2. La Cnav financeur de dernier ressort de l'Etat providence ?

Le recours au régime général constitue une solution de facilité pour assurer le bouclage des finances sociales, au point parfois de faire de la Cnav la victime naturelle des opérations de régulations budgétaires. Par sa taille - 77,5 milliards d'euros de prestations versées en 2006 - et le nombre de ses cotisants (16 millions de personnes), elle fait en effet légitimement figure de référence pour l'assurance vieillesse.

Répartition du nombre des cotisants entre les différents régimes

La Cnav a bénéficié pendant plusieurs décennies d'un contexte économique et d'un rapport démographique très favorables. Tout au long des Trente Glorieuses, son développement a été assuré par l'extension du salariat, du travail féminin et l'extinction ou le déclin de nombreux autres régimes plus petits.

Dans ce contexte, il n'est guère étonnant, et il n'était pas illégitime, que le régime général ait été mis à contribution par les pouvoirs publics au nom de la solidarité nationale. Mais ces prélèvements ont eu tendance à s'accroître au fil du temps, et la Cnav, qui connaît désormais une situation de déficit structurel, se trouve de moins en moins en position de pouvoir les assumer.

Le régime général est ainsi, et de loin, le principal contributeur au titre des transferts financiers entre les régimes d'assurance vieillesse destinés à compenser les différences de structures démographiques.

Cette situation est le fruit d'une longue histoire. Notre système de retraite par répartition a en effet été fondé à la Libération sur les projets du Conseil national de la résistance prévoyant d'instaurer un régime unifié de sécurité sociale regroupant l'ensemble de la population active. Mais, très rapidement, cette volonté d'unification a été abandonnée.

Dès les années 1960, certains régimes anciens, souffrant déjà de ratios démographiques très dégradés, se sont trouvés dans l'impossibilité de dégager un équilibre financier primaire (couverture des prestations par les cotisations). Il a donc fallu corriger cette différence de moyens, en faisant en sorte que les caisses de retraite disposant de ressources versent une contribution à l'équilibre de celles connaissant des difficultés. La création, en 1974, de la compensation généralisée entre les régimes de base de retraite n'a donc fait que tirer les conséquences, avec un retard de trente ans, de l'impossibilité de construire un régime unique. A ce dispositif s'est ajouté, en 1985, celui de la surcompensation , conçu entre les seuls régimes spéciaux.
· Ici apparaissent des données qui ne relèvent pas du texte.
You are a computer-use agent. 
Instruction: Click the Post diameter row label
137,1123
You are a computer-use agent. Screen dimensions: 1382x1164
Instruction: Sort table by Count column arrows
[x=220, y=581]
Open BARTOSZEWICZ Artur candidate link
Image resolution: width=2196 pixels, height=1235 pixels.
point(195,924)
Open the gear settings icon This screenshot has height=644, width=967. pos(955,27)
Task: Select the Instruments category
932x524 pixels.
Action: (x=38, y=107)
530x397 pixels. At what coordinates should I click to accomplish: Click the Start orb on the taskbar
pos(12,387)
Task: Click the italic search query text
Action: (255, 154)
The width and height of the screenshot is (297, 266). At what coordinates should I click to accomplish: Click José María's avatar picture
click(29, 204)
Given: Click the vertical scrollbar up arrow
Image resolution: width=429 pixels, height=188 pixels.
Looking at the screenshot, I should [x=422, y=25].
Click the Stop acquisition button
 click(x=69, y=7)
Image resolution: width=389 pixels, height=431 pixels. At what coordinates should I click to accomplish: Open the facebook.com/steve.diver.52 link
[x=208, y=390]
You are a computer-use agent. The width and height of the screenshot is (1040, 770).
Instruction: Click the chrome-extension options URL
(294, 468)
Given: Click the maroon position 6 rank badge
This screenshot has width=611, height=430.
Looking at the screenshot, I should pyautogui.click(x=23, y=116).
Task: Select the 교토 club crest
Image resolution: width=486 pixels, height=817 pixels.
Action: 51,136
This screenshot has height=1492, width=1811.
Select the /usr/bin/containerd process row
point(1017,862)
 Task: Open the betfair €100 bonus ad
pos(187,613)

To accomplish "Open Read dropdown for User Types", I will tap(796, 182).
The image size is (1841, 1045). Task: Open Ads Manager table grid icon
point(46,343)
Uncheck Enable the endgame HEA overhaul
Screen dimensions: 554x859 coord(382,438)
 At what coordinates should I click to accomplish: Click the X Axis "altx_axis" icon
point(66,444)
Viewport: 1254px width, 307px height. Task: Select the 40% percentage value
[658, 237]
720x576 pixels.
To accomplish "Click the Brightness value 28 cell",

Bilan de la compensation et de la surcompensation
pour l'ensemble des régimes en 2005

(en millions d'euros)

Le bilan, pour les cinq dernières années, de la situation des différents régimes de retraite au regard des mécanismes de compensation et de surcompensation fait ressortir des évolutions importantes et singulières. Le régime général apparaît en effet comme le grand perdant de la période 2001/2005 dans la mesure où sa contribution s'est accrue de 932 millions d'euros par an (+ 22,4 %). Inversement, l'Etat, au titre des fonctionnaires civils et militaires ainsi que des ouvriers d'Etat, paie 919 millions d'euros en moins (- 35,3 %).

Les adossements de régimes spéciaux illustrent davantage encore cette situation de financeur de dernier ressort de l'Etat providence. En effet, la Cnav n'est pas demandeur de ces opérations, pour lesquelles elle assume d'ailleurs in fine le risque du calcul définitif des droits d'entrée à l'occasion de la signature des conventions d'adossement, en l'absence de clause de rendez-vous. Votre commission considère que le régime général a rendu en l'espèce un immense service à l'Etat, et plus encore aux entreprises nationales sollicitant l'adossement de leur régime de retraite spécial. La Cnav n'a aucun avantage particulier à espérer dans ces opérations qui se chiffrent en dizaines de milliards d'euros d'engagements futurs.